Key characteristics:
- Predicts numeric/continuous values
- Output is a number (price, temperature, probability value)
- Uses labeled training data (supervised learning)
- Measures error as distance from prediction (how far off was the guess?)
How regression works:
- Training data provides examples: features (inputs) and labels (correct numeric outputs)
- The algorithm finds a mathematical function that best fits the data
- For new data, the function predicts the numeric output
Common scenarios:
- Predicting house prices based on square footage, bedrooms, location
- Forecasting sales numbers for next quarter
- Estimating delivery times based on distance and traffic
- Predicting patient blood pressure based on age, weight, exercise
The following table shows regression types:
| Regression Type | When to Use | Example |
|---|---|---|
| Linear Regression | One feature predicts one label | Square footage → house price |
| Multiple Linear Regression | Multiple features predict one label | Square footage + bedrooms + age → house price |
Features vs. Labels in Regression:
- Features (inputs): The data points you know (square footage, number of bedrooms)

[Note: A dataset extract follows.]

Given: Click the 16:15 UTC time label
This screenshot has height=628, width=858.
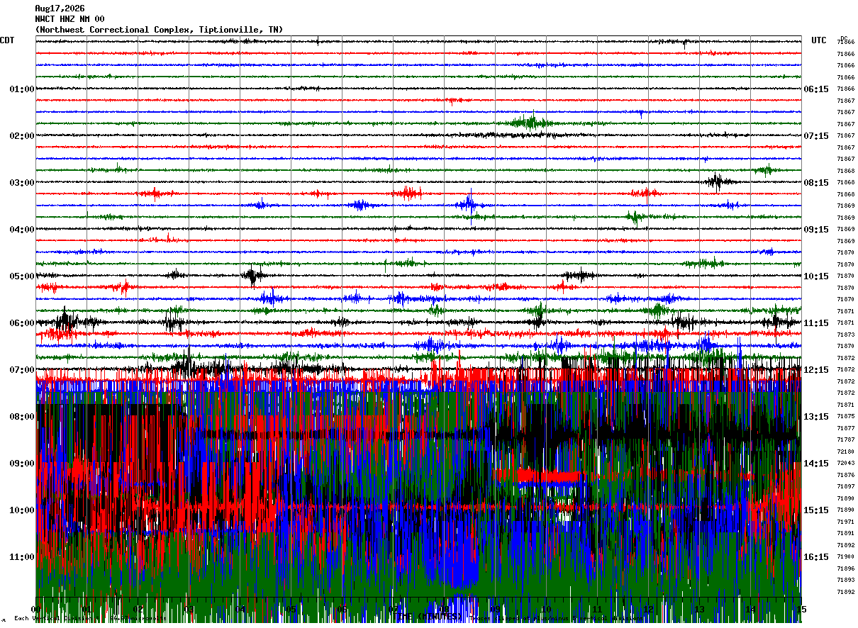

- Label (output): The numeric value you're predicting (price)
- Training: Model learns the relationship between features and labels
- Inference: Model predicts labels for new feature combinations
Example: Predicting ice cream sales
- Features: temperature, day of week, is_holiday
- Label: number of ice creams sold
- The model learns: "When temperature rises, sales increase"
Evaluating regression models:
| Metric | What It Measures | Interpretation |
|---|---|---|
| MAE (Mean Absolute Error) | Average error magnitude | Lower is better |
| RMSE (Root Mean Square Error) | Error with outlier penalty | Lower is better |
| R² (R-squared) | Variance explained | 0-1, higher is better |
When regression fails:
- Non-linear relationships (try polynomial regression)
- Missing important features
- Outliers skewing predictions
- Correlated features (multicollinearity)
Regression vs. Classification decision:
- "How much will this cost?" → Regression (numeric)
- "Will this customer churn?" → Classification (yes/no)
- "What's the probability of rain?" → Could be either!
- If you need the probability NUMBER (73%) → Regression
- If you need the CATEGORY (will rain/won't rain) → Classification
⚠️ Critical Exam Trap: For multiple linear regression, features must be INDEPENDENT of each other. If features are correlated (dependent), predictions will be misleading. For example, if "square footage" and "number of rooms" are highly correlated, the model may give unreliable results.
⚠️ Exam Tip: If the question asks about predicting a NUMBER (price, count, amount, percentage), the answer is regression. If predicting a CATEGORY (yes/no, type, class), it's classification.